A July 1 study from The European Law Institute reviews diverging trends in Europe in the definition of “research and development” (R&D) and “R&D expenditures” for tax purposes and suggests principles for a common approach among EU member states.
The study, titled “For a European Approach to R&D Tax Incentives,” suggests that a more uniform approach could strengthen EU R&D activities. It reviews, but does not take a position on, the benefits of tax incentives as opposed to direct funding, or on the relative merits of different types of tax incentives. Instead, it focuses on discrepancies in the interpretation of R&D and R&D expenditures.
For instance, the study notes, the requirement for “novelty” in the definition of R&D is broadly accepted by EU member states. However, there are different approaches to how the term is understood. As one of its proposed principles, the study states that novelty should be considered from both the perspective of the public and the private company. In addition, it suggests that the EU should consider creating an expert body to establish a more uniform interpretation of novelty.
The authors of the study further recommend that there be no “commercial objective” requirement for R&D, so that incentives would be available for fundamental research, irrespective of its purpose.
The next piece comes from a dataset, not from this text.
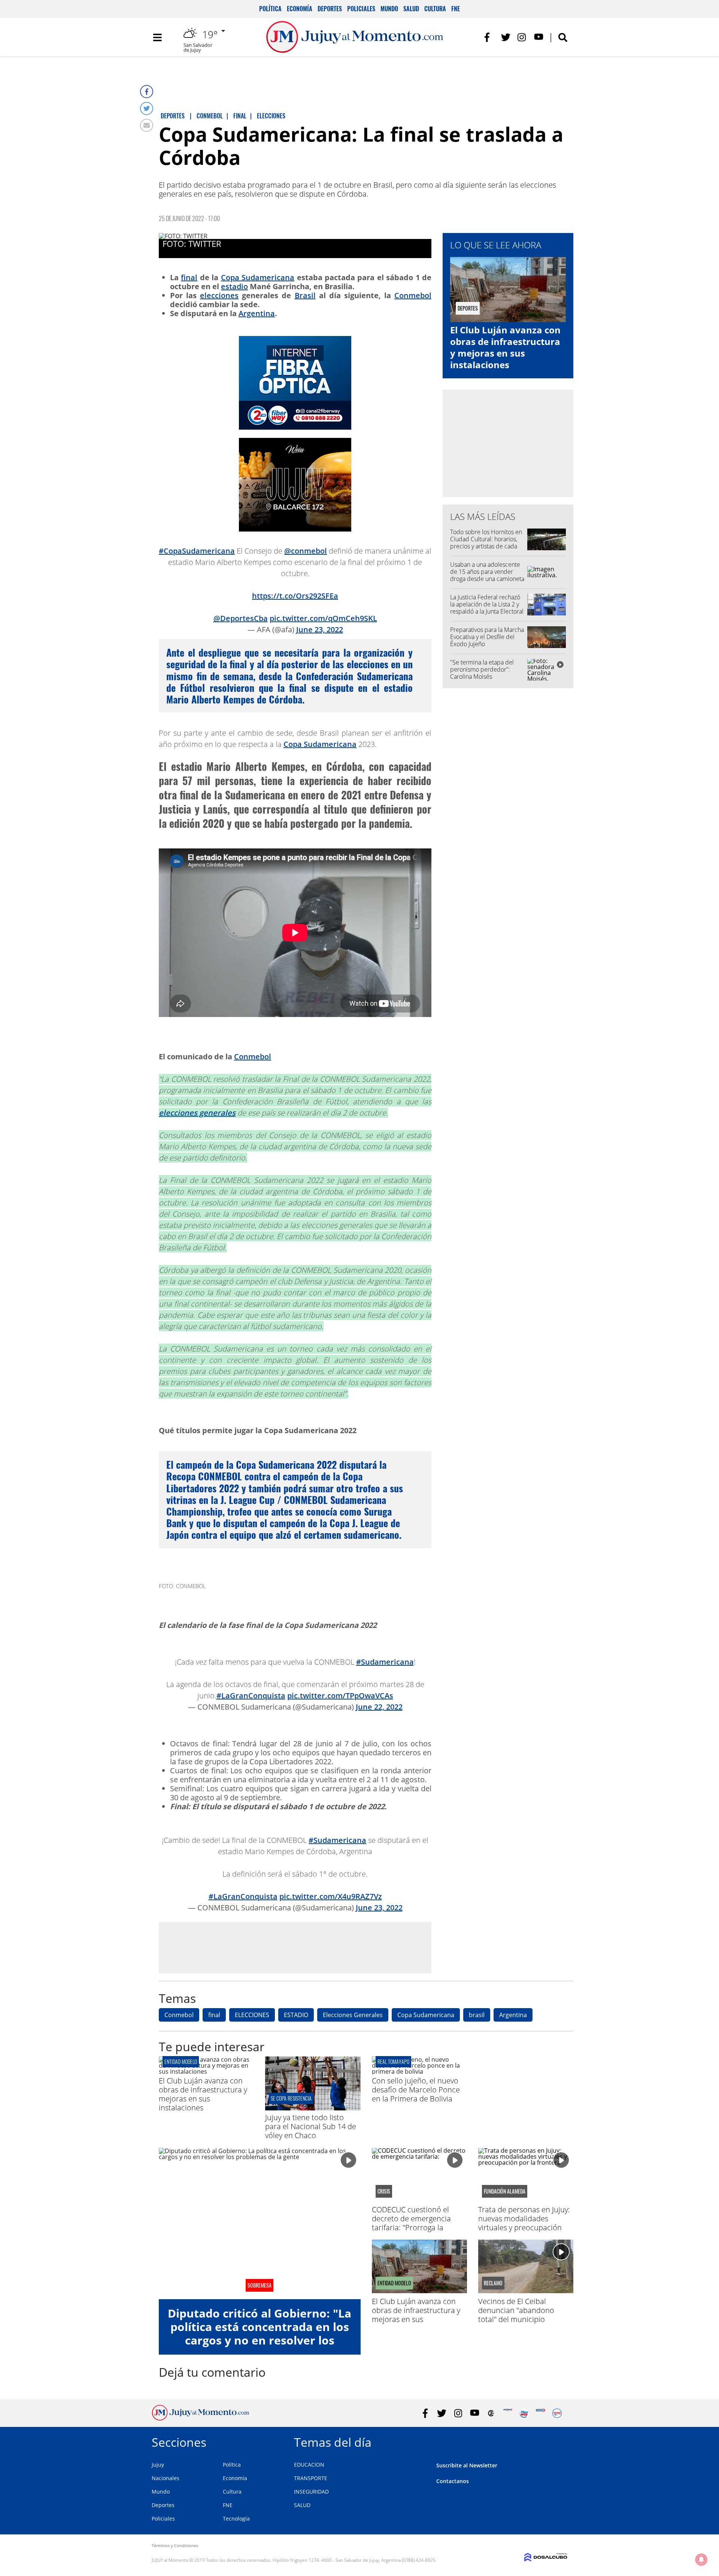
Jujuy (158, 2464)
Moreover, they recommend a broader conception of the types of R&D that would be eligible for tax incentives, and they would include social sciences, digital design, humanities, and (if research is involved) the arts.
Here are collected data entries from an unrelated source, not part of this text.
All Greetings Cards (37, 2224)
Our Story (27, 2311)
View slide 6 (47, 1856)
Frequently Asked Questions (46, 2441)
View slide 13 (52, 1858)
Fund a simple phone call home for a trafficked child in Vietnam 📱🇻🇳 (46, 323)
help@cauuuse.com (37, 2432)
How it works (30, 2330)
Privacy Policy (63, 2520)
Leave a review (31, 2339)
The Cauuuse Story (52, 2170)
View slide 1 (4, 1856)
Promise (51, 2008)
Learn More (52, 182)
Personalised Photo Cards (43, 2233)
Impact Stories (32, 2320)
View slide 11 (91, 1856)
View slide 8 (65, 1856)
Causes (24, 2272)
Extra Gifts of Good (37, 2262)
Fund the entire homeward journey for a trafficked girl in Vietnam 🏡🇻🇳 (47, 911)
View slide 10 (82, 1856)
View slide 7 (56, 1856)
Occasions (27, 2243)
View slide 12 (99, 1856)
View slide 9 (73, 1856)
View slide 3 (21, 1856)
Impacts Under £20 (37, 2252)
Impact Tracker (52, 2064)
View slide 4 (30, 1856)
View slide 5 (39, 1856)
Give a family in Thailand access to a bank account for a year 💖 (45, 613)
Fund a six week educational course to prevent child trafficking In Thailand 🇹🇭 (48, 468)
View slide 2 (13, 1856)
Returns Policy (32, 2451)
Regarding R&D expenditures, the study makes recommendations regarding the harmonized treatment of various types of expenses, including depreciation, costs for different types of staff, standardization expenses, patent defense and insurance costs, and other operating expenses. It further suggests guidelines with respect to outsourcing R&D.
The European Law Institute is an independent non-profit organization that conducts research and makes recommendations related to legal issues within Europe.